# [ABOUT THIS EXERCISE]
From the article below on opioid poisonings in Quebec, list everything it says comes in a naloxone kit.

# [EXTRACT]
——

Montreal

Long sheltered from worst of overdose epidemic, Quebec seeing a surge in opioid poisonings

Just this week, two of the shelter's clients were found dead in suspected drug poisonings.

Opioid poisoning epidemic intersecting with severe housing shortage

An open naloxone kit showing Narcan and the other supplis provided.
A naloxone kit comes with two doses of Narcan, gloves, a breathing barrier and instructions on how to administer the doses to reverse an opioid overdose. (Charles Contant/CBC)

Five years ago, the Old Brewery Mission had to use naloxone on clients about once year, but since opioid toxicity skyrocketed during the pandemic, workers at the Montreal homeless shelter have had to use the life-saving medicine every day.

Sometimes, they don't make it in time. Just this week, two of the shelter's clients were found dead in suspected drug poisonings. 

"That's hard. That's really hard," said Vincent Dubois, the shelter's training co-ordinator, who teaches colleagues how to use naloxone and what to do when they find someone overdosing. 

"We're nowhere near the end of this crisis. I'm telling you, it's far from over." 

While drug poisonings have been on a steady incline across North America for the past decade since the powerful synthetic opioid fentanyl hit the streets and began tainting drug supplies — the number of yearly opioid-related interventions in Quebec was nowhere near the statistics out of British Columbia, Alberta and Ontario.

A man sitting in a chair with a naloxone kit on the desk beside him.
Vincent Dubois says he now instructs colleagues to use upward of two doses of naloxone when teaching them how to use it, because opioids have become so powerful. (CBC)

That appears to be changing.

——

# [Stored data]
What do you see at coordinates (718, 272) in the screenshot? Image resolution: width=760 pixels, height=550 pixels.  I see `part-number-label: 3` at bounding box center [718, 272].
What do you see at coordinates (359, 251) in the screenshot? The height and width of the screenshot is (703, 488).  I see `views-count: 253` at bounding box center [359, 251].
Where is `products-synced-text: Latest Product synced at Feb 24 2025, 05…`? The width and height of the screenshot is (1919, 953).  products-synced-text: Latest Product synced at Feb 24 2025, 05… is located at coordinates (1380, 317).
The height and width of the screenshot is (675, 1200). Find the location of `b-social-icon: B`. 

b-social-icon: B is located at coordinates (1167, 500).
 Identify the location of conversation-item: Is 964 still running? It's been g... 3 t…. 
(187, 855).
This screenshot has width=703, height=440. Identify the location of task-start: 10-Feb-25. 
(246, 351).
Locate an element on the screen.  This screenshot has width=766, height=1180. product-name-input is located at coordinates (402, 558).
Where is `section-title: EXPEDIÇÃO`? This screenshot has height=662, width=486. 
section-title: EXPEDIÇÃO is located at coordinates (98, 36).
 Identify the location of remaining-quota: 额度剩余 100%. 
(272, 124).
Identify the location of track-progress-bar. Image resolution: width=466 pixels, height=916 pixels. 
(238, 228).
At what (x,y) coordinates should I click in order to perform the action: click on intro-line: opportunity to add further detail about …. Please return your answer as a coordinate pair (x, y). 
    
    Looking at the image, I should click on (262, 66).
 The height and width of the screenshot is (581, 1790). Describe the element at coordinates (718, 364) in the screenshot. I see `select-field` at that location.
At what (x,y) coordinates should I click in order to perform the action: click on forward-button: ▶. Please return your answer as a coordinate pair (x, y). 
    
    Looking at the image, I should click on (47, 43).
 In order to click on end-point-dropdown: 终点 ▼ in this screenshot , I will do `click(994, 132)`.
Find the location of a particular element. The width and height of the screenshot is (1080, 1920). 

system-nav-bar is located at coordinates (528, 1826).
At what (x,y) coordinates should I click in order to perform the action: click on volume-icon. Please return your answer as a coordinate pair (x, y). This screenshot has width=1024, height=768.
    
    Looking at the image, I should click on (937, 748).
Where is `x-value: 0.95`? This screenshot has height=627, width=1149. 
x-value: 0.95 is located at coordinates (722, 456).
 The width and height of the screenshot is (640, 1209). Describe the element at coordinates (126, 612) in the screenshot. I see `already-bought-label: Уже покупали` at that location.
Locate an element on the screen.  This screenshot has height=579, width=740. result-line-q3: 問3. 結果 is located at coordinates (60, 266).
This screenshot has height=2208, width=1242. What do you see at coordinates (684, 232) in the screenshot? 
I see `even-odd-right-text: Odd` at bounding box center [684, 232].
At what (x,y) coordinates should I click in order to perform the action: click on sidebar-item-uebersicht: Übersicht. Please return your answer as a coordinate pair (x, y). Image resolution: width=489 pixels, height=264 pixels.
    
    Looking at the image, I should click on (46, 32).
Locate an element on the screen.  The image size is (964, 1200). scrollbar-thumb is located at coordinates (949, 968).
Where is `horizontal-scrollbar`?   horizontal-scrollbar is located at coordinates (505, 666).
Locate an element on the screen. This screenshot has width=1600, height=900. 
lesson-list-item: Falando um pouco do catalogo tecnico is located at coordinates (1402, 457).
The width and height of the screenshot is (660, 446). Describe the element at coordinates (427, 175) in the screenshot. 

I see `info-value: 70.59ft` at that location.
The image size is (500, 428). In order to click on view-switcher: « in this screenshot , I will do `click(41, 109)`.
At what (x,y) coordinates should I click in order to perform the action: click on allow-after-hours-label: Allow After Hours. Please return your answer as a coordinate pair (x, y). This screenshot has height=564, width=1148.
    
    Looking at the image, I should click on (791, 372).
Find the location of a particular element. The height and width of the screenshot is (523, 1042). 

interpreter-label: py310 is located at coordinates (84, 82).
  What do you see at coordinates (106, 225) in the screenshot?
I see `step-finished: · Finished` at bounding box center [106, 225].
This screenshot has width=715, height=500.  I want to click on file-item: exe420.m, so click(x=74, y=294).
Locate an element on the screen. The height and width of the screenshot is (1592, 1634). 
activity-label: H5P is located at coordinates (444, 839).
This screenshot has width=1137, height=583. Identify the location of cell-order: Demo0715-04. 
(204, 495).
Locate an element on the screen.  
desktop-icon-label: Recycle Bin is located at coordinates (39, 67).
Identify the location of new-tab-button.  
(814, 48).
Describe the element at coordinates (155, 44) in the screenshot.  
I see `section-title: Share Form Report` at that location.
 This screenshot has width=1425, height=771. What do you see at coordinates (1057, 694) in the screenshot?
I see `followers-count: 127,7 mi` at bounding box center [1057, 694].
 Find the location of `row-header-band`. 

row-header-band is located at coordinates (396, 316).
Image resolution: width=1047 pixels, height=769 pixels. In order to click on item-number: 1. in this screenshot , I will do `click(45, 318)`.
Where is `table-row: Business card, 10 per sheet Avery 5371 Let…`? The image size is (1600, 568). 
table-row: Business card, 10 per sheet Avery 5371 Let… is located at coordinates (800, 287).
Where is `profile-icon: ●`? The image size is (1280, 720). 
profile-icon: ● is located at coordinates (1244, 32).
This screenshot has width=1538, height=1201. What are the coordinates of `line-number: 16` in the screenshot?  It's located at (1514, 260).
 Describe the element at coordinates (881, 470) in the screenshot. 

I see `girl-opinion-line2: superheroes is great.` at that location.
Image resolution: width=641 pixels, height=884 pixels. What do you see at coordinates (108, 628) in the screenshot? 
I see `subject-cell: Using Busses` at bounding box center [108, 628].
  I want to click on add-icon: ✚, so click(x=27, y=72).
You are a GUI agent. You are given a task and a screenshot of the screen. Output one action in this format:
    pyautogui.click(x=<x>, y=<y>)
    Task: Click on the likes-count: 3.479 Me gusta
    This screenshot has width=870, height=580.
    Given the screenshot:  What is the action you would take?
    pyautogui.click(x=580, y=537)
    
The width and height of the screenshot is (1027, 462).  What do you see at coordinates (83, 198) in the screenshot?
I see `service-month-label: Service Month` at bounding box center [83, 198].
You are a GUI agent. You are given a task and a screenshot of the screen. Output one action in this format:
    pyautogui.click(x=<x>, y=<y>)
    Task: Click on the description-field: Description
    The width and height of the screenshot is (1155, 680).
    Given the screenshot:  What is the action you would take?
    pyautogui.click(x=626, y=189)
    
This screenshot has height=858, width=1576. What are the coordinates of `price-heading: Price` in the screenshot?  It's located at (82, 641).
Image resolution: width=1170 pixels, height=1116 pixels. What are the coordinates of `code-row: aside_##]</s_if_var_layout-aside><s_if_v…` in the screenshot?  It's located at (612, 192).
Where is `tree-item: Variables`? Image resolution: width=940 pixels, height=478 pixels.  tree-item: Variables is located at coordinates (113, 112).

——

# [SOLUTION]
Two doses of Narcan, gloves, a breathing barrier, and instructions on how to administer the doses.